Monday, February 29, 2016

Free Taxonomy Management Software

There is always an interest in free taxonomy or thesaurus management software. Many people who create taxonomies try to save money on purchasing taxonomy management software by simply not using any taxonomy management software but something else they already have, such as Excel. Those who are developing either very large taxonomies or more complex thesauri, however, realize that a dedicated taxonomy/thesaurus management system will save a lot of time and headache in the long term.

Various free thesaurus management software offerings have been available since the early 1990s. They tend to have their origins in academic projects in computer science, information science, or library science at universities, and others have been government projects. Some free software of the previous decade is no longer available, though. Discontinued software is still listed for posterity on the web directory of "Software for building and editing thesauri," started by Leonard Will and now managed on the Taxobank website. For example, two free software products listed were for MS-DOS and one no later than Windows 3.1.

The first free thesaurus software I was familiar with was TheW, a simple thesaurus management software developed by Tim Craven a professor of information science at the University of Western Ontario, since retired. I actually ran across it, because I was at the time exploring another software program of Prof. Craven’s for creating website indexes. TheW32, which is available for Windows XP, Vista, and 8 and for Java, is no longer maintained. It was last updated for Windows in in 2007 and for Java in 2009. At this point, I would no longer recommend it.

Protégé Ontology Editor is an established free and open-source ontology editor from Stanford University.
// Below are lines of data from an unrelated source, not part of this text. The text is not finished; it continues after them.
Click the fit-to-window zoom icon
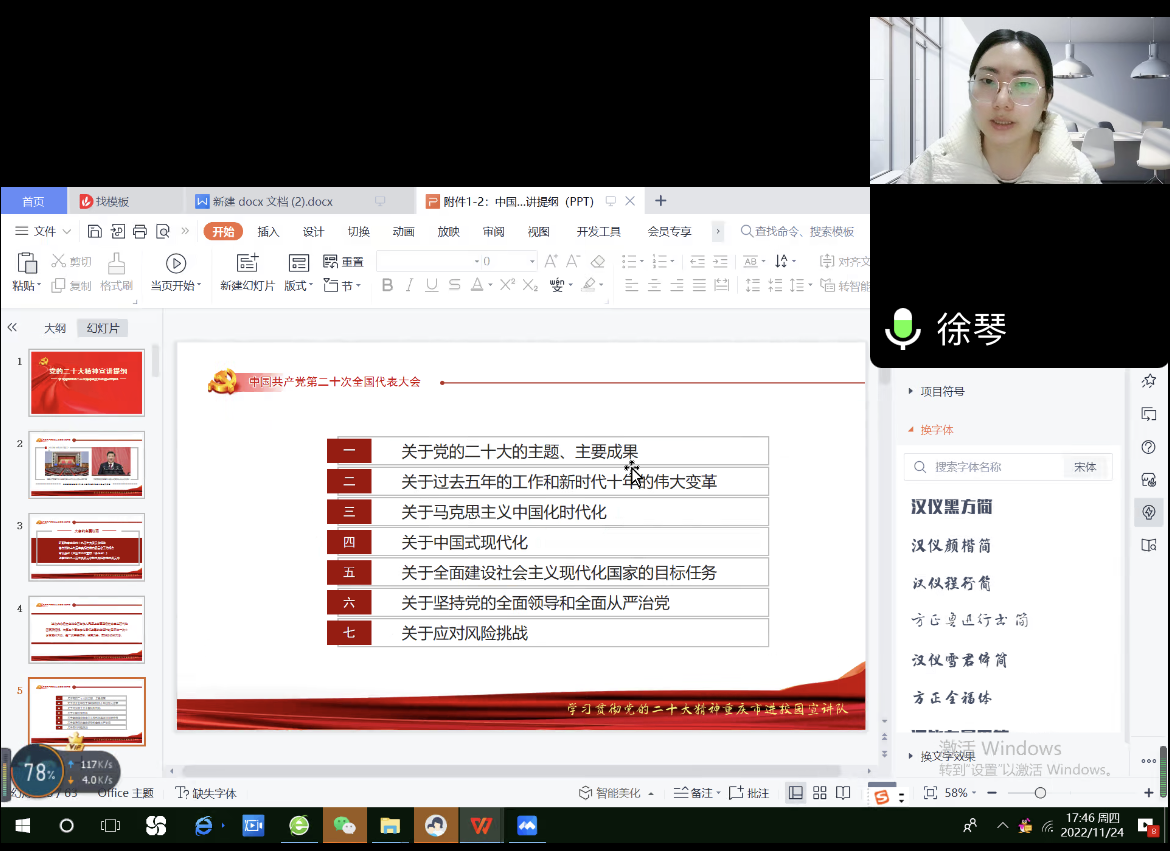1170x851 pixels. point(930,793)
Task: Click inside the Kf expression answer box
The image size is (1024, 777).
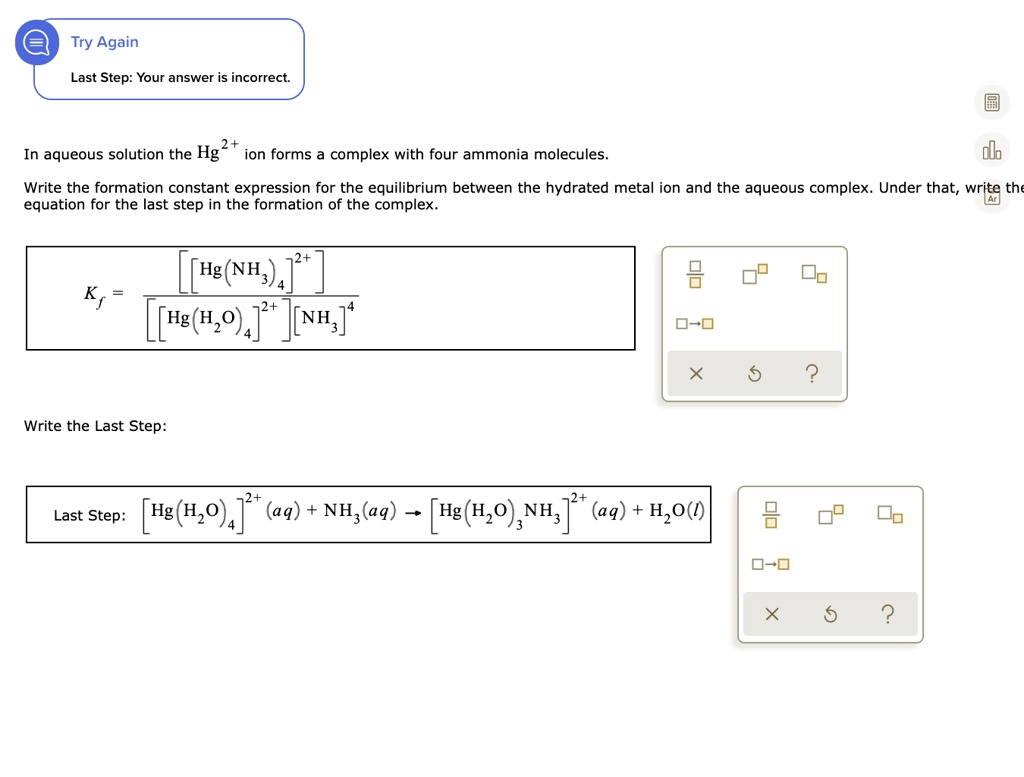Action: point(330,297)
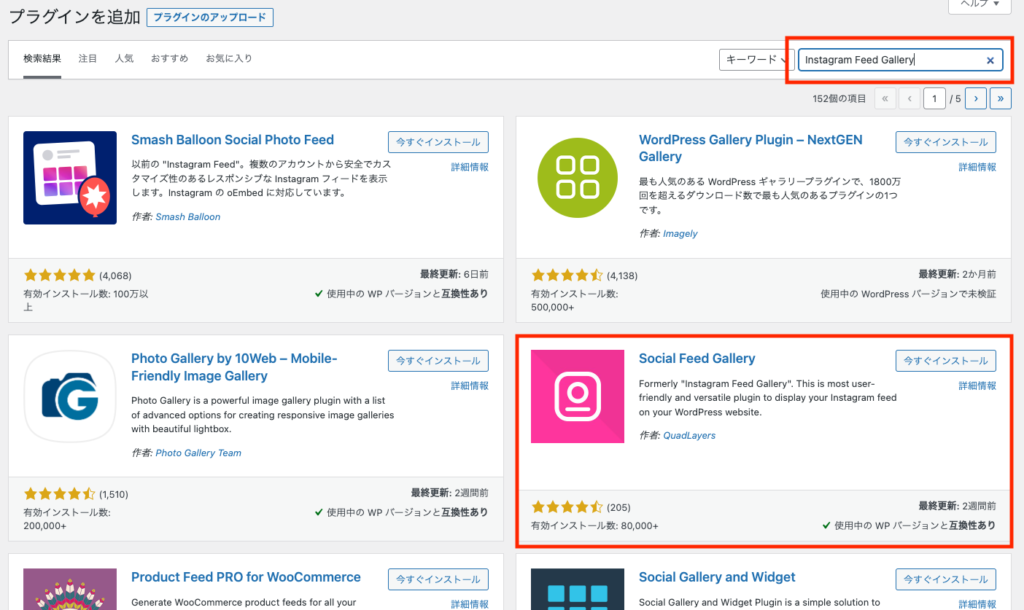Go to the next results page arrow
The image size is (1024, 610).
pyautogui.click(x=976, y=98)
It is quite robust, has an active user community and support groups, and continues to be upgraded (with version 5.0.0 recently released in beta). The issue with Protégé is that it is a native ontology management tool, not a thesaurus management program (or even ontology “lite” as some thesaurus management software can manage semantic relationships and classes). Thus, it takes a very different approach to modeling and building vocabularies, which is not intuitive to taxonomists, such as myself, and, although I downloaded it, I never found it worth the difficulty to learn. If you can truly consider yourself an ontologist, though, then great, this might just be the solution for you.
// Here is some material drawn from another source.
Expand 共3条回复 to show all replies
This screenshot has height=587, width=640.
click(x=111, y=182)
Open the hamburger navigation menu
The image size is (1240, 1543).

I had explored some other free software offerings when writing my book, The Accidental Taxonomist, six years ago and came across TemTres and ThManager. At the time I did not find them adequately enforcing valid relationships between terms, so I was somewhat dismissive about the software. Recently I revisited these products.

TemaTres, which has its origins in the Library and the University of Buenos Aires, Argentina still does allow creating duplicate terms, which was my initial cause for concern, but since then the user interface of the latest version (2.1) offers a new configuration option for quality policies, to enable or disallow duplicate terms. Thus, TemaTres is a suitable free thesaurus software product if used by a knowledgeable and experienced taxonomist who knows to set the options and understands the alerts. TemaTres is being supported, and its latest version was just this winter, 2016. The software is web-based, which means that it requires a PHP, MySQL, and HTTP web server, so it may not be the configuration that any independent taxonomist would set up and install in a small/home office. Otherwise, TemaTres is worth looking into.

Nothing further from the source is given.